Where’s the debate and scrutiny?

The Terminally Ill Adults (End of Life) Bill, better known as the Assisted-Suicide Bill has been up for discussion once again this past week.

The more I read about it, the more testimonies I hear and see, the less scutiny the proposed legislation seems to be receiving, and the more it appears to be built upon coercion rather than the compassion it purports to provide.

Don’t get me wrong, the Assisted-Suicide Bill has drastically raised the level of debate surrounding an incredibly challenging and important matter.
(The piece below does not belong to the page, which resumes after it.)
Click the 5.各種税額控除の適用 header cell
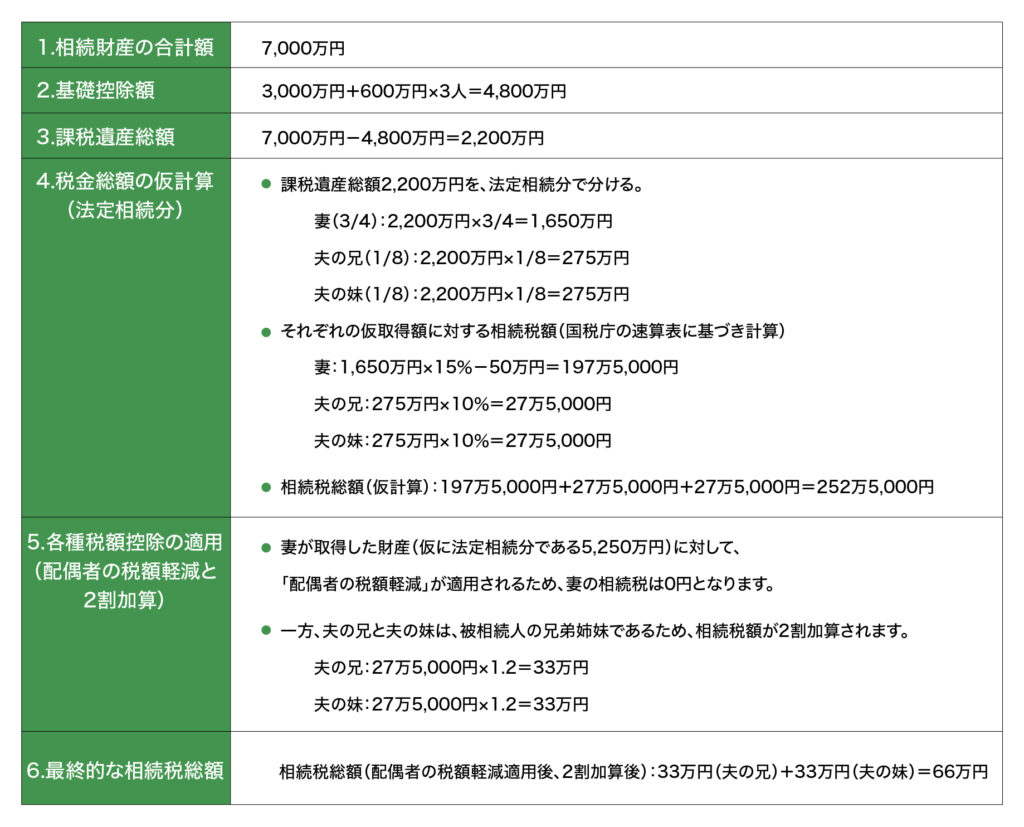Viewport: 1024px width, 827px height. tap(126, 624)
I am a democrat, and I believe this deeply sensitive matter should be debated.

But every debate — particularly one that ultimately results in state-sanctioned suicide — should listen to the people who are most likely to be affected this hideous and ghoulish legislation.

Some shockingly-misguided MPs may well be swayed by a few insignificant tweaks to the bill, but the end result doesn’t change, does it?
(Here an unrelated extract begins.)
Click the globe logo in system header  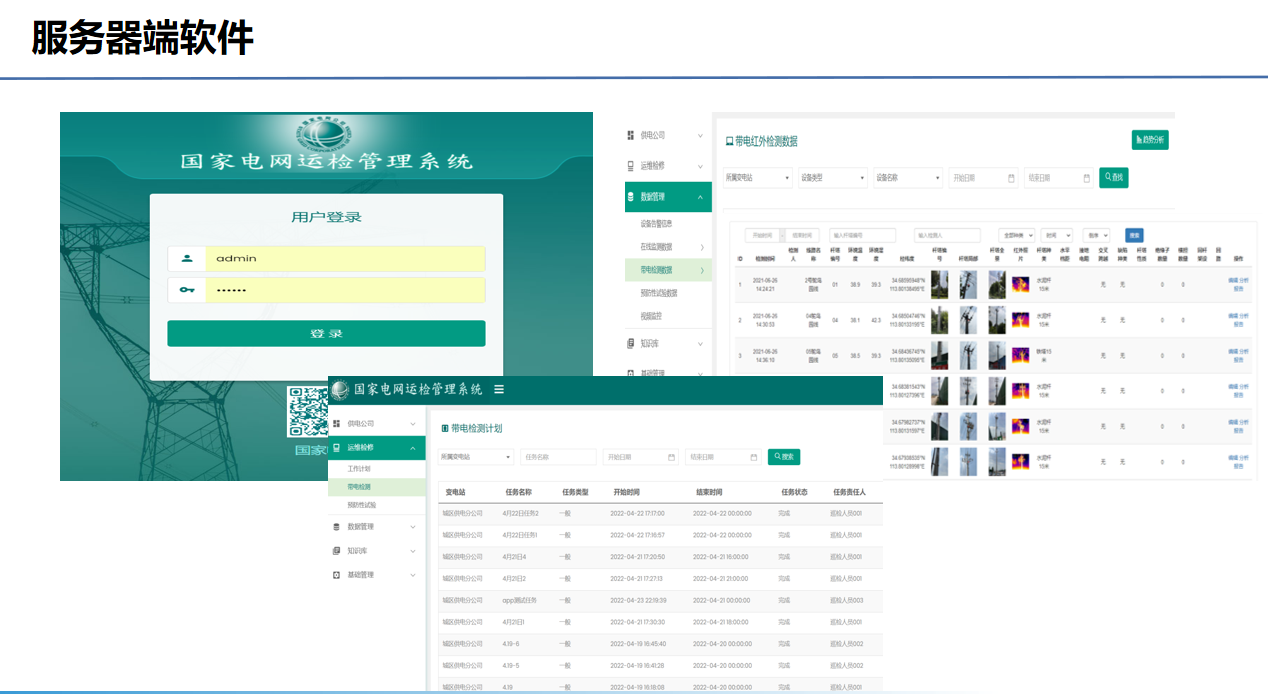click(339, 390)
Why didn’t Chancellor Reeves use her spending review to announce a bit of help with assisted living? Capital investment doesn’t put a penny in your pocket NOW.

State coercion from a government death cult

The Assisted-Suicide bill will utterly erode societal norms of compassion for vulnerable and disabled people. Let’s not pretend otherwise. This is unprecedented coercion on a state level.

The Assisted-Suicide bill will normalise the idea that the lives of disabled people are less worth living. We can’t just be okay with that. Marginalised groups must be protected from the Labour death cult.

The Assisted-Suicide bill will put an end to any hope of the massive financial bolstering that is already needed in social and palliative care.

Hospices are already facing a dire shortage of funding, having suffered real-terms cuts to their funding for the previous two years. A proper Labour government would put this right, not legislate to speed up the process of death.

Hospices receive around 30% of their funding from the government, with the rest coming through tireless fundraising and generous donations.

One hospice, St Giles in Lichfield, receives just 17.7% of its funding from government sources.

The campaigners in favour of state-sanctioned suicide want to lecture us about dignity? I don’t fucking think so.

Where’s the bill for assisted living?

I will say it again: we must have a bill for assisted living.

I’ll be absolutely honest with you. I used to agree (in principle) with the idea of assisted dying. I was too naive to consider the safeguarding implications, I hadn’t done any research, and I certainly hadn’t listened to the people that were at the front of the discussion, which is exactly where the Labour leadership are right now as they finalise their plans for state-sanctioned suicide.

Skip forward a decade and I couldn’t be any more opposed to this frightening piece of legislation, and the government of the day, if I tried.